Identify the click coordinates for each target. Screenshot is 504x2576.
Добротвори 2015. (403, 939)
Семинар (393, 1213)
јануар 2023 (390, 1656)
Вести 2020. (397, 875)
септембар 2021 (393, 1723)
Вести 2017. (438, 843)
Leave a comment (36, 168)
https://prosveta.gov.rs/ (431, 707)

---

THE PROBLEM - Output all of the records exactly, with nothing omitted.

ANSWER TO THE EXERCISE -
Identify the click coordinates for each target. Screenshot is 504x2576.
Добротвори 2015. (403, 939)
Семинар (393, 1213)
јануар 2023 (390, 1656)
Вести 2020. (397, 875)
септембар 2021 (393, 1723)
Вести 2017. (438, 843)
Leave a comment (36, 168)
https://prosveta.gov.rs/ (431, 707)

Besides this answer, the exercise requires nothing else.